ACTION ITEM: From the first line of the entries below, reproduce everything exactly through the line with "The height and width of the screenshot is (1204, 623).", and nothing more.

PROVIDED DATA:
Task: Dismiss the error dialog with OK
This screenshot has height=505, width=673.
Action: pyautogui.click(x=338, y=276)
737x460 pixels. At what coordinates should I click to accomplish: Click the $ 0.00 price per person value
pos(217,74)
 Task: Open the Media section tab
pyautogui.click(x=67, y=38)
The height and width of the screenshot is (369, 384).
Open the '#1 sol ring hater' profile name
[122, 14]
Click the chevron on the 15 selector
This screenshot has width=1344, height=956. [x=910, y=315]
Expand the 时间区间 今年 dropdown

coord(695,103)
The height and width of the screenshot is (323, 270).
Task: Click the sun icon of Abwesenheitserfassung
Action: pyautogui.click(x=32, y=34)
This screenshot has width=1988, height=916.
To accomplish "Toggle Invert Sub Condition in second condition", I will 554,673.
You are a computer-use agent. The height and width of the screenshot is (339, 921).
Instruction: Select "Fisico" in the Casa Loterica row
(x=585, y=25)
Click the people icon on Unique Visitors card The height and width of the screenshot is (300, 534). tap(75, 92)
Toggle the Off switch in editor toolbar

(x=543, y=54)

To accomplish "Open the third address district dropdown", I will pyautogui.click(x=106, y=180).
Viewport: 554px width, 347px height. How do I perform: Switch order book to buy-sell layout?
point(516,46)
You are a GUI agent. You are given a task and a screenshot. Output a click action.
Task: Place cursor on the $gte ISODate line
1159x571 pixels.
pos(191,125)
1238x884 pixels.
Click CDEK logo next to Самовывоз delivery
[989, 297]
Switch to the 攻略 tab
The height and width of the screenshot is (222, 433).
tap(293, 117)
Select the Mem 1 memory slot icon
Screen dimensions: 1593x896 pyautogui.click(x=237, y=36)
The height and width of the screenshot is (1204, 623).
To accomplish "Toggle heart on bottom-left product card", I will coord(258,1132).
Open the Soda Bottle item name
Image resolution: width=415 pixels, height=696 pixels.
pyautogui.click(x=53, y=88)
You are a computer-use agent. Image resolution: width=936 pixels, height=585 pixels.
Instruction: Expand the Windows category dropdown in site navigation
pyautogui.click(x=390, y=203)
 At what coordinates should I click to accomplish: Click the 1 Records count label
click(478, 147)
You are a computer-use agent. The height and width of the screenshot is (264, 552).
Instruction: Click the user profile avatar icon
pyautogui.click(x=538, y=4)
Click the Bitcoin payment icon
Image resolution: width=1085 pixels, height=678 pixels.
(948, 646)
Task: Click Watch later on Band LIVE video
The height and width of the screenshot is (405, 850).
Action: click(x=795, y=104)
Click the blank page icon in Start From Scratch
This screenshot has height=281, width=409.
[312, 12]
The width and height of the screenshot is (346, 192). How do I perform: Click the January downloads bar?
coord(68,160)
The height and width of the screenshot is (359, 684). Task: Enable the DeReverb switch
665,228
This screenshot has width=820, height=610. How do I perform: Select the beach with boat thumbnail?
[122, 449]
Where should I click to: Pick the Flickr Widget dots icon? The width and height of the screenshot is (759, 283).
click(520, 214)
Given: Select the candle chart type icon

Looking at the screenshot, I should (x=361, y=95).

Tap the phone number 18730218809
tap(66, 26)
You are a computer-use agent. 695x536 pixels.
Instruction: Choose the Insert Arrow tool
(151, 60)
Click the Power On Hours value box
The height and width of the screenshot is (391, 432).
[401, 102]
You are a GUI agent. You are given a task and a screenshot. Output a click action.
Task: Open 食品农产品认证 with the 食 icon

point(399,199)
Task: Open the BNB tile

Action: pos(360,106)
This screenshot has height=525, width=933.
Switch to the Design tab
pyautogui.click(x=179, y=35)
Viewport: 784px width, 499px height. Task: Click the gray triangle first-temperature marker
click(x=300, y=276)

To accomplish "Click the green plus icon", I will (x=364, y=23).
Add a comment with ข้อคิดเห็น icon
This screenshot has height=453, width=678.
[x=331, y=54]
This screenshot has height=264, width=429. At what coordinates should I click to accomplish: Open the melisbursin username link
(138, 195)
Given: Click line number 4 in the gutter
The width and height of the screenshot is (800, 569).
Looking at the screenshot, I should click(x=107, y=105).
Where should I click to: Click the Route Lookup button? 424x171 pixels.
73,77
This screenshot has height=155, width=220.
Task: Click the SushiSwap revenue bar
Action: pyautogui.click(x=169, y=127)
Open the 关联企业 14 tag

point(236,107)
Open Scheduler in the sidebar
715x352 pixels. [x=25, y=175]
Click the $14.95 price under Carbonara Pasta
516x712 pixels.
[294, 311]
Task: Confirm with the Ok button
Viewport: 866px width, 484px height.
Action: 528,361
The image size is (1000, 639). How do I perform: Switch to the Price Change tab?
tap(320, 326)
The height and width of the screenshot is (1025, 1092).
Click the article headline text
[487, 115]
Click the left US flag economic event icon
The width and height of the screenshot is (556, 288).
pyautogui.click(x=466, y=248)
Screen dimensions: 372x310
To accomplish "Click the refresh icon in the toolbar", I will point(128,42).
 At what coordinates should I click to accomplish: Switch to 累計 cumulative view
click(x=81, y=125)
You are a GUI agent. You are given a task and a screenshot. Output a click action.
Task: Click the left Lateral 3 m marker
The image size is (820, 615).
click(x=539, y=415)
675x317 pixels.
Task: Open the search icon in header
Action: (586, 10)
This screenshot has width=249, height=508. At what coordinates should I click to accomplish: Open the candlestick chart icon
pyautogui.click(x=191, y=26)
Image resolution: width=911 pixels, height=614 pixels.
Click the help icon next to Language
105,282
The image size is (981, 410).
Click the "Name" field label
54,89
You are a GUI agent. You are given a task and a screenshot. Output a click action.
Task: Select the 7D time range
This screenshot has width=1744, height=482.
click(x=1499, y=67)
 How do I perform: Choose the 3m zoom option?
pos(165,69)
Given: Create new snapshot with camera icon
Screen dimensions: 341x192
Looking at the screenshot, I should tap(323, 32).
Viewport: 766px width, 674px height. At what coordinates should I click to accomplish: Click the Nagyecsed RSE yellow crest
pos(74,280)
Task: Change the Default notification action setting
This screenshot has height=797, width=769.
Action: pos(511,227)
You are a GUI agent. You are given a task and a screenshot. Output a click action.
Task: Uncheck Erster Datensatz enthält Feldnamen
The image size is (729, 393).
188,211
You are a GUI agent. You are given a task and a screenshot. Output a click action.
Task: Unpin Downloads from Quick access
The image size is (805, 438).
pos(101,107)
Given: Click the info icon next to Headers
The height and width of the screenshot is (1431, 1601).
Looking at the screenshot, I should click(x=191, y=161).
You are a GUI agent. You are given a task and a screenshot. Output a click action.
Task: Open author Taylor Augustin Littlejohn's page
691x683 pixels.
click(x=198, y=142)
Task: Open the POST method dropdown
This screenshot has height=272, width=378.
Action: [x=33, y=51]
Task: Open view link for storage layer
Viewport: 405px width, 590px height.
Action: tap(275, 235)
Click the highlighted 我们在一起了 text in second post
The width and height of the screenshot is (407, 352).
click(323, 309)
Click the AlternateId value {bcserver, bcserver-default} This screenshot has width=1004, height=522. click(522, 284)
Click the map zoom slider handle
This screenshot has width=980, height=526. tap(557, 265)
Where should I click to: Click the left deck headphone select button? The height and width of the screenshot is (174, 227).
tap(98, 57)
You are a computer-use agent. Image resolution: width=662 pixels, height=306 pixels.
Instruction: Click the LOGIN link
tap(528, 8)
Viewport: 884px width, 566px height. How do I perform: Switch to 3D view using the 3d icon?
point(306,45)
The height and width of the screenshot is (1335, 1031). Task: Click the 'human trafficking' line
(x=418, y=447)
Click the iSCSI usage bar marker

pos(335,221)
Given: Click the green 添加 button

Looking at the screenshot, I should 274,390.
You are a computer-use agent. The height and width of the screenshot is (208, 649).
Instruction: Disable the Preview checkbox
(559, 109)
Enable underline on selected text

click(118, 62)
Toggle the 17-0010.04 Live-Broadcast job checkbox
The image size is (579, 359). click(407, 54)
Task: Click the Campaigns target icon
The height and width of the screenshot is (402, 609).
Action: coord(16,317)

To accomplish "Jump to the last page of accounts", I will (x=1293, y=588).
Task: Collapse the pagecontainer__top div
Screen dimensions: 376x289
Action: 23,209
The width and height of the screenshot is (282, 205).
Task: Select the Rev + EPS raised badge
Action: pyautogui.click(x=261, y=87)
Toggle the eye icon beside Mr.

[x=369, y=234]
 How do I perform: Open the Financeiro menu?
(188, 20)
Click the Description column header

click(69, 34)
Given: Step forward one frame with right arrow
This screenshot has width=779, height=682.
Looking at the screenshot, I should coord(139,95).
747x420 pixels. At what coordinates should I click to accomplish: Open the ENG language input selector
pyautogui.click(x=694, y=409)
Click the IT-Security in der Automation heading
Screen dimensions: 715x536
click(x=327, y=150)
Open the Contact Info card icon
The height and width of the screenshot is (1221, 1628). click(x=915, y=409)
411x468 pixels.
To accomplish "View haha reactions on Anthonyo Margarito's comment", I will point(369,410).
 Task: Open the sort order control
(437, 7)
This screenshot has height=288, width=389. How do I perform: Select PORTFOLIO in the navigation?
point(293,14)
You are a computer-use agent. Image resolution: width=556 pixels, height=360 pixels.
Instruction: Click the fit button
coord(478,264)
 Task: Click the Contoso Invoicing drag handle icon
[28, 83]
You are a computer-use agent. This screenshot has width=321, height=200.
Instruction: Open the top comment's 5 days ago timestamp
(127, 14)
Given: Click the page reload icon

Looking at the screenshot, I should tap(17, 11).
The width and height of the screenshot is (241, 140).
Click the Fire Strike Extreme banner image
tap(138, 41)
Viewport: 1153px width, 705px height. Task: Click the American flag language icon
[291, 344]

WRITTEN SOLUTION:
Task: Dismiss the error dialog with OK
This screenshot has height=505, width=673.
Action: pyautogui.click(x=338, y=276)
737x460 pixels. At what coordinates should I click to accomplish: Click the $ 0.00 price per person value
pos(217,74)
 Task: Open the Media section tab
pyautogui.click(x=67, y=38)
The height and width of the screenshot is (369, 384).
Open the '#1 sol ring hater' profile name
[122, 14]
Click the chevron on the 15 selector
This screenshot has width=1344, height=956. [x=910, y=315]
Expand the 时间区间 今年 dropdown

coord(695,103)
The height and width of the screenshot is (323, 270).
Task: Click the sun icon of Abwesenheitserfassung
Action: pyautogui.click(x=32, y=34)
This screenshot has width=1988, height=916.
To accomplish "Toggle Invert Sub Condition in second condition", I will 554,673.
You are a computer-use agent. The height and width of the screenshot is (339, 921).
Instruction: Select "Fisico" in the Casa Loterica row
(x=585, y=25)
Click the people icon on Unique Visitors card The height and width of the screenshot is (300, 534). tap(75, 92)
Toggle the Off switch in editor toolbar

(x=543, y=54)

To accomplish "Open the third address district dropdown", I will pyautogui.click(x=106, y=180).
Viewport: 554px width, 347px height. How do I perform: Switch order book to buy-sell layout?
point(516,46)
You are a GUI agent. You are given a task and a screenshot. Output a click action.
Task: Place cursor on the $gte ISODate line
1159x571 pixels.
pos(191,125)
1238x884 pixels.
Click CDEK logo next to Самовывоз delivery
[989, 297]
Switch to the 攻略 tab
The height and width of the screenshot is (222, 433).
tap(293, 117)
Select the Mem 1 memory slot icon
Screen dimensions: 1593x896 pyautogui.click(x=237, y=36)
The height and width of the screenshot is (1204, 623).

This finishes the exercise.